Leaving pictures aside, set down each line exactly, from the first line of the data to the line with "Image resolution: width=543", both included.

╭─ RECORD EXCERPTS

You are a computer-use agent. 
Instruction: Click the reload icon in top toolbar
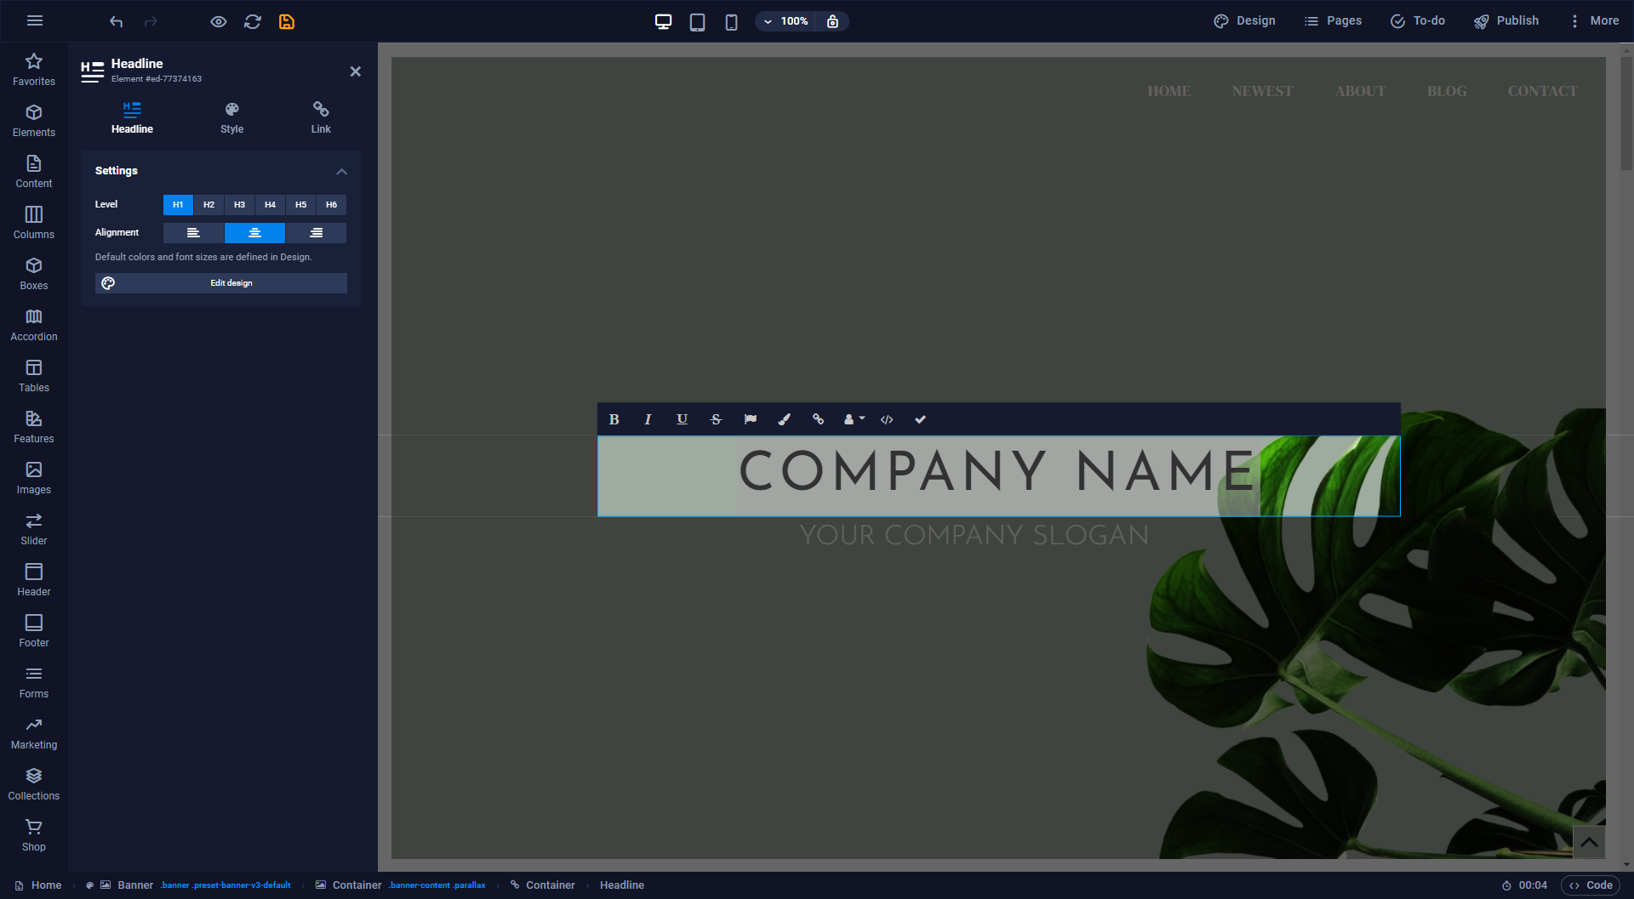253,21
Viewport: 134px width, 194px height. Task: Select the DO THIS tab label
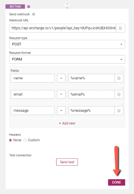15,7
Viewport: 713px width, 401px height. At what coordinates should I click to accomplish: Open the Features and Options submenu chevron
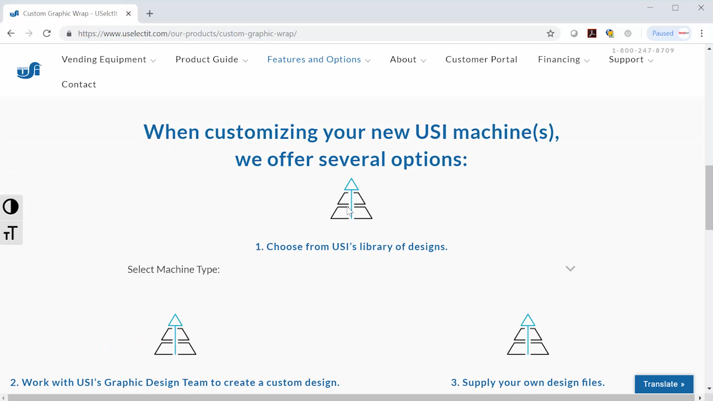pos(368,60)
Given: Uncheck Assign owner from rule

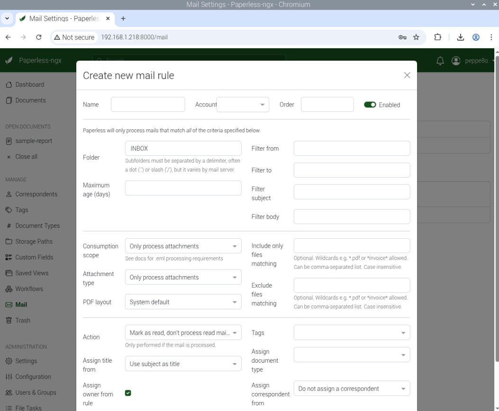Looking at the screenshot, I should tap(128, 393).
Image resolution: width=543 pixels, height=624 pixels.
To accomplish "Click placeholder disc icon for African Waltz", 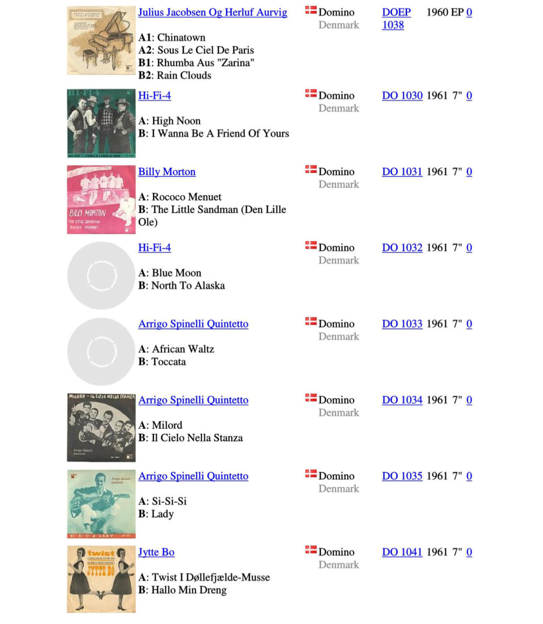I will pos(101,352).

╰─

**SOLUTION TO THIS EXERCISE**
You are a computer-use agent. 
Instruction: Click the reload icon in top toolbar
253,21
Viewport: 134px width, 194px height. Task: Select the DO THIS tab label
15,7
Viewport: 713px width, 401px height. At what coordinates should I click to accomplish: Open the Features and Options submenu chevron
pos(368,60)
Given: Uncheck Assign owner from rule

Looking at the screenshot, I should tap(128, 393).
Image resolution: width=543 pixels, height=624 pixels.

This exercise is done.